Dataset content Start Marker
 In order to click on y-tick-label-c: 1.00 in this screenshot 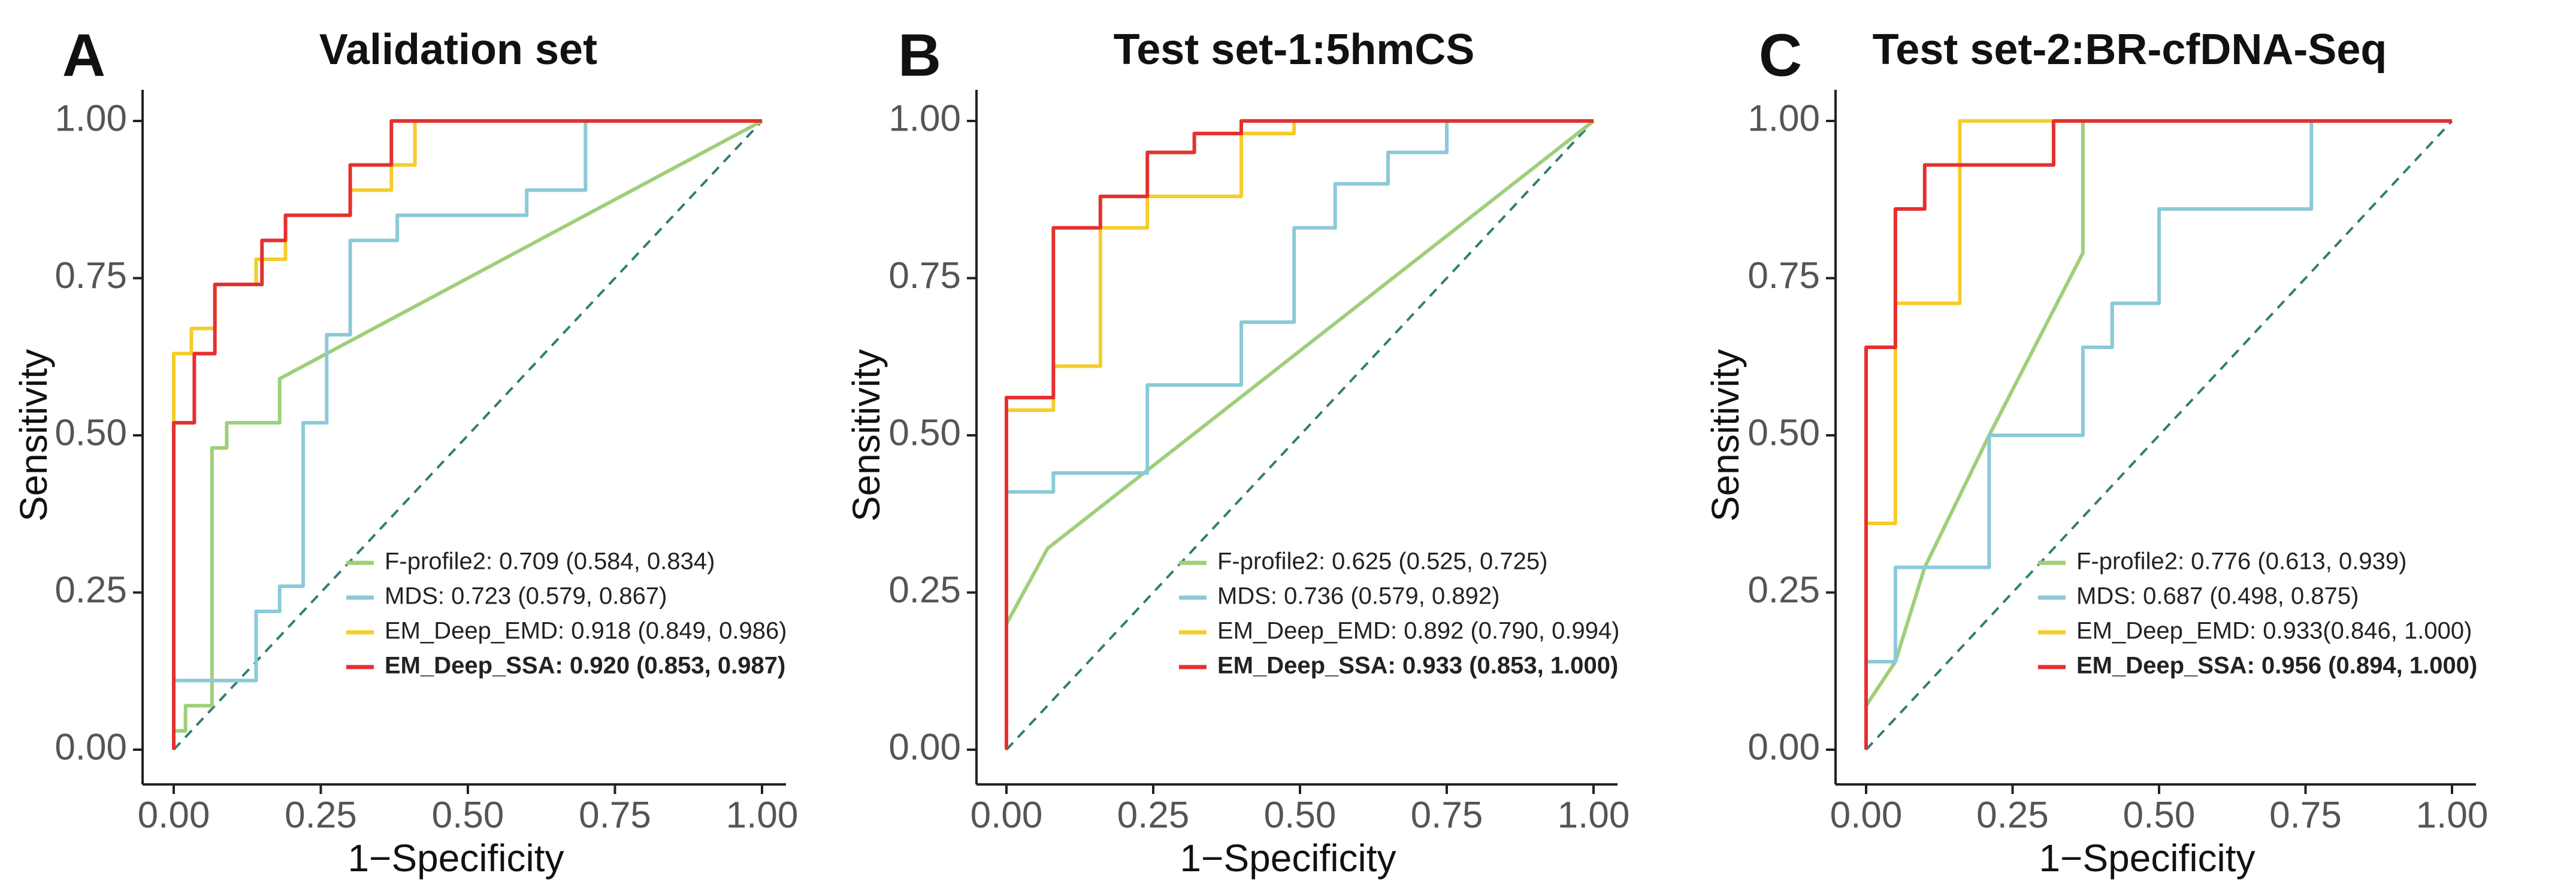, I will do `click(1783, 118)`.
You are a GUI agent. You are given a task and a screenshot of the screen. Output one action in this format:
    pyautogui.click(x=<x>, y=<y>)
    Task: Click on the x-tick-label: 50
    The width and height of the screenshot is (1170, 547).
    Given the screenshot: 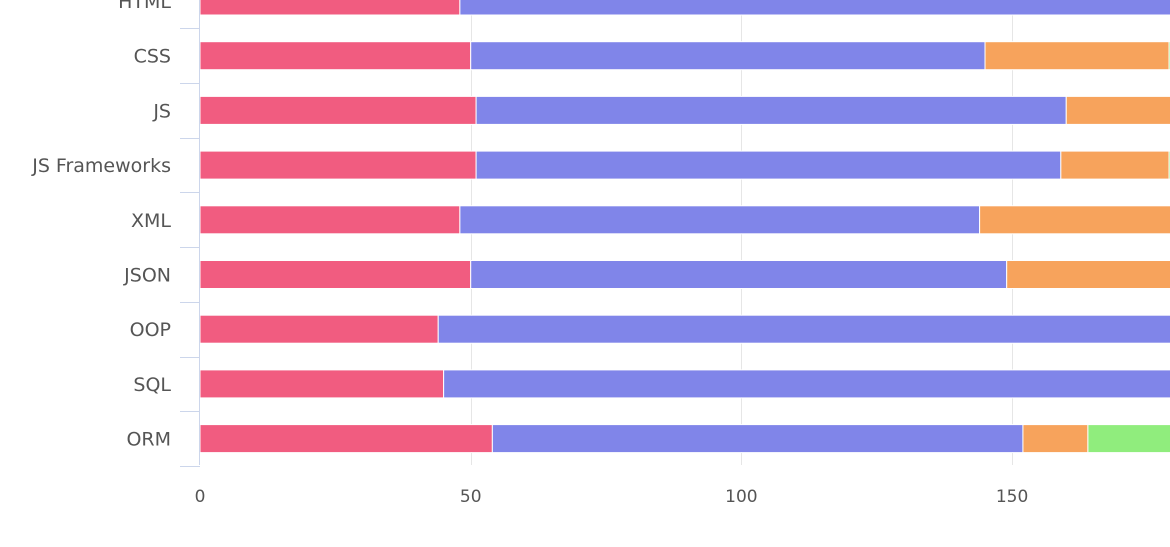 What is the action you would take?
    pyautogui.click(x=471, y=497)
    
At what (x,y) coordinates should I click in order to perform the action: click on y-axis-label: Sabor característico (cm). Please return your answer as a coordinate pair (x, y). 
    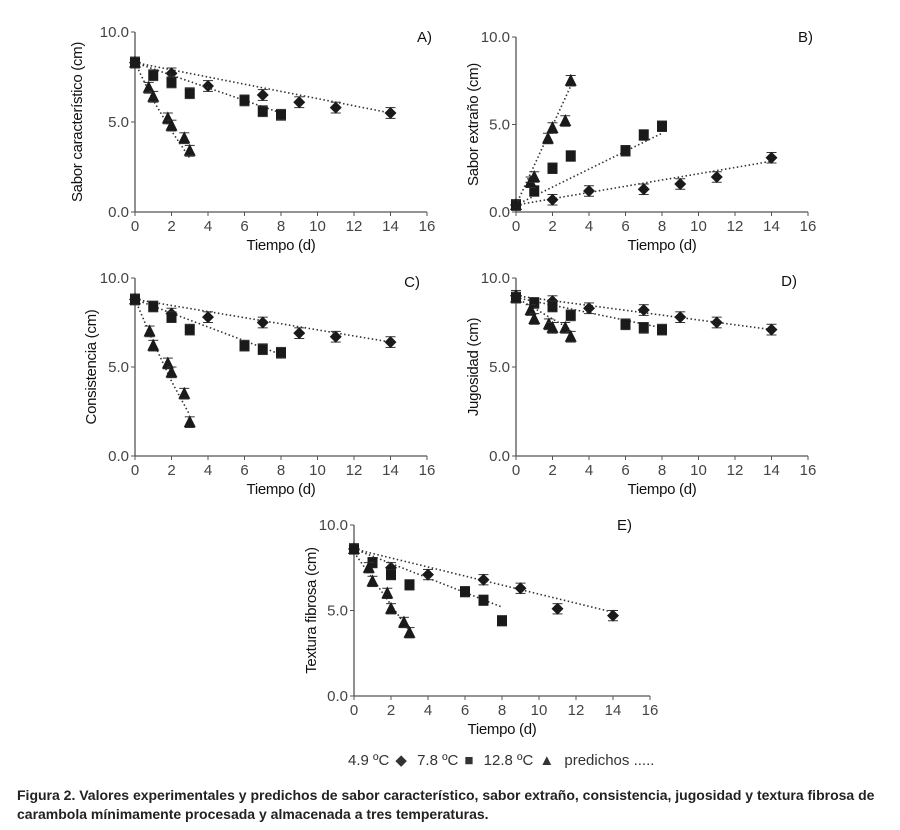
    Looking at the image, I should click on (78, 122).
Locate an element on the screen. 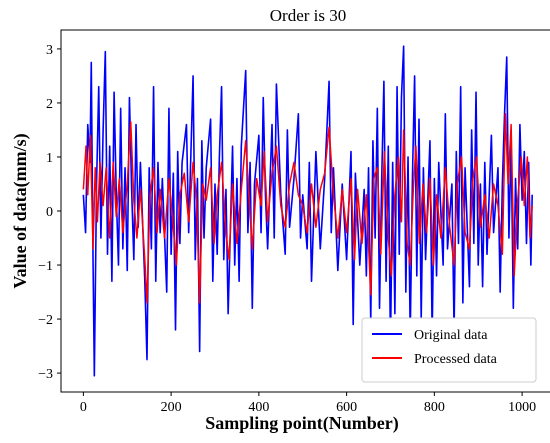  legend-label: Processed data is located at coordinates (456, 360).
Dataset content End Marker
Dataset content Start Marker
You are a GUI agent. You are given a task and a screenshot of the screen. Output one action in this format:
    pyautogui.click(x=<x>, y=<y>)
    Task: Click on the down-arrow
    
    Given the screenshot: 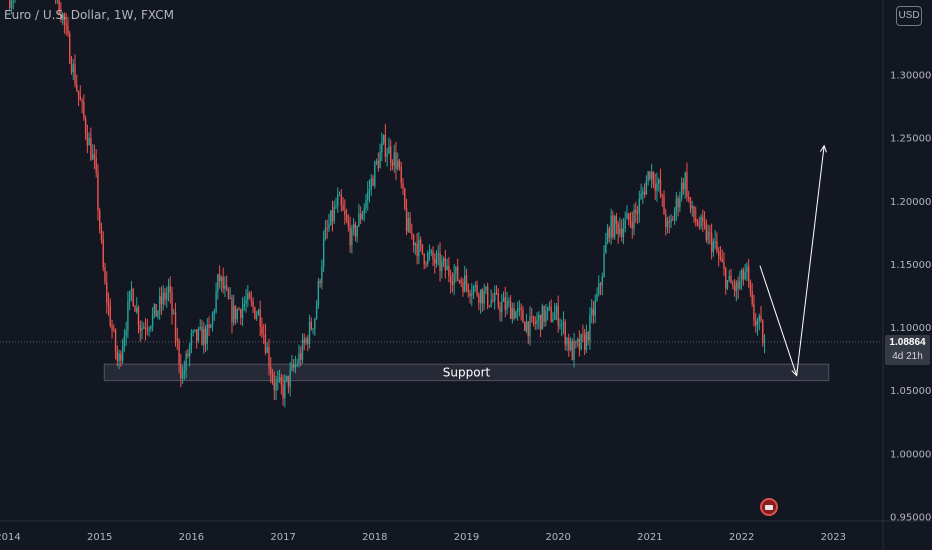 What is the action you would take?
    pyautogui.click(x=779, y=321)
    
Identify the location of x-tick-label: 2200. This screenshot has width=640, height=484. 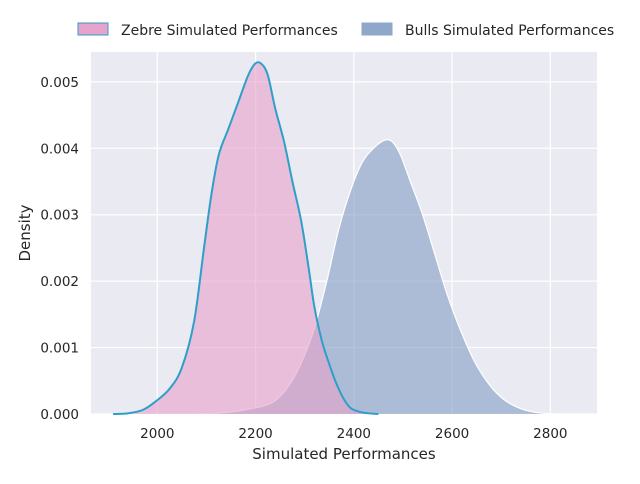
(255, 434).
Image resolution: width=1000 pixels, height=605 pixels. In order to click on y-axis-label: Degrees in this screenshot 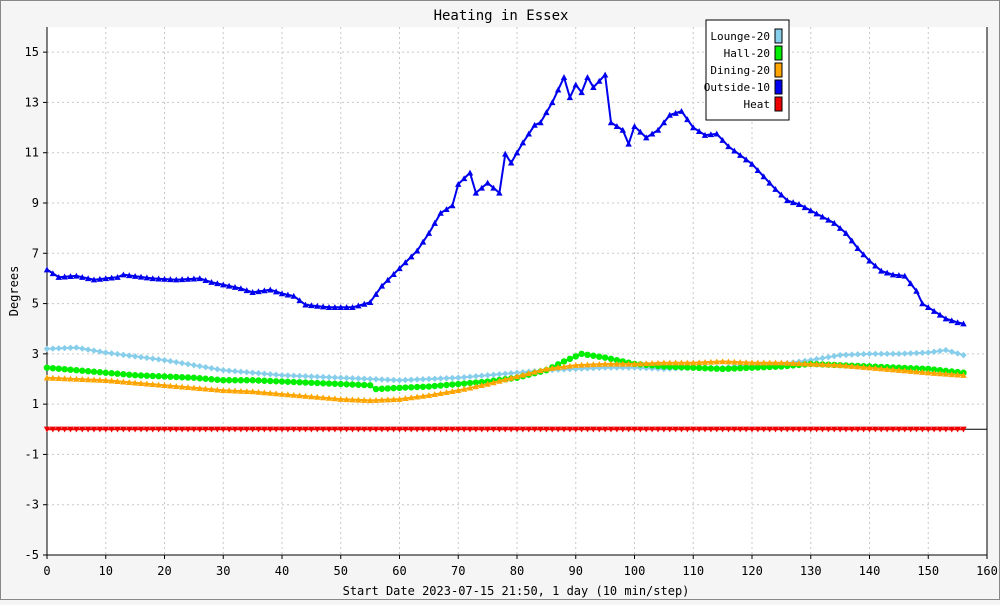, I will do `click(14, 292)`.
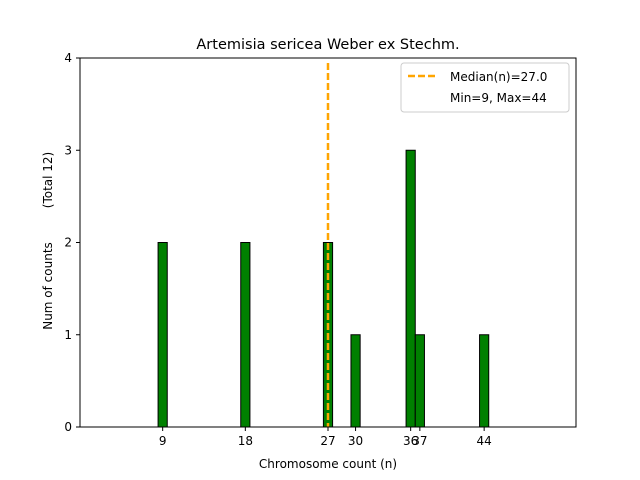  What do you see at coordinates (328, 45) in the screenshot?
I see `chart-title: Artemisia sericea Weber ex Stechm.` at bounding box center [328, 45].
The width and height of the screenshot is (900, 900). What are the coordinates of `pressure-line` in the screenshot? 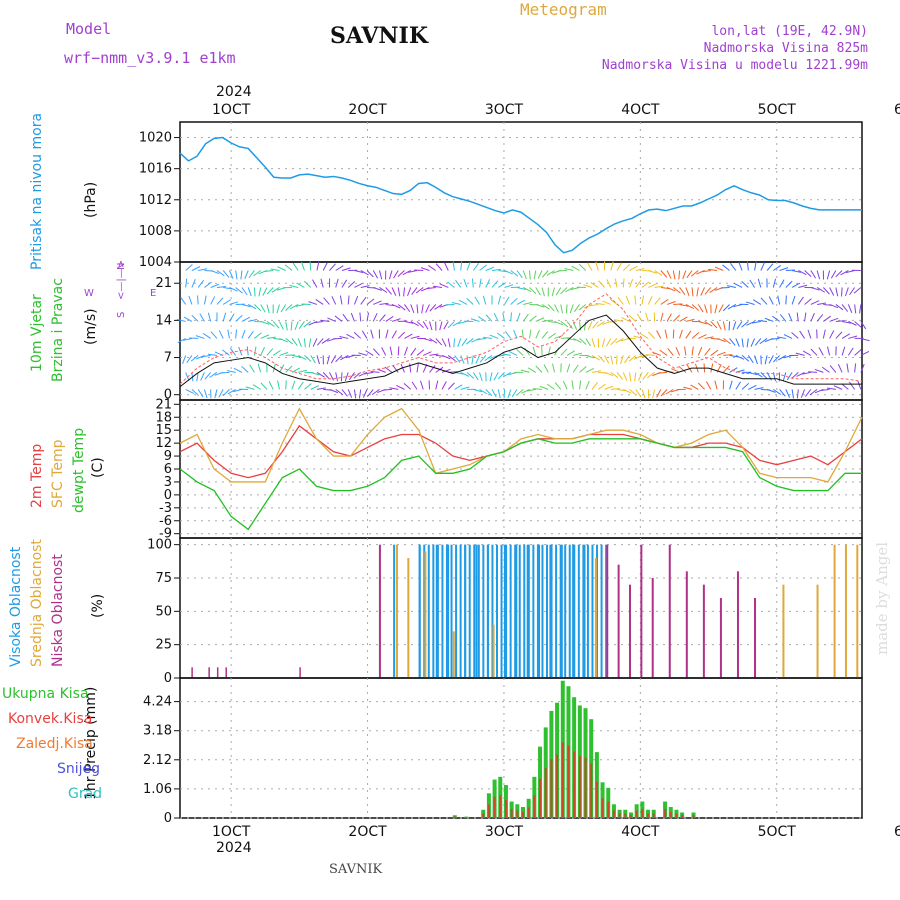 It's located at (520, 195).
Dataset content End Marker
[Instruction] List every line in the records above that contains the string "pyautogui".

[Result below]
    pyautogui.click(x=<x>, y=<y>)
    pyautogui.click(x=471, y=497)
    pyautogui.click(x=<x>, y=<y>)
    pyautogui.click(x=779, y=321)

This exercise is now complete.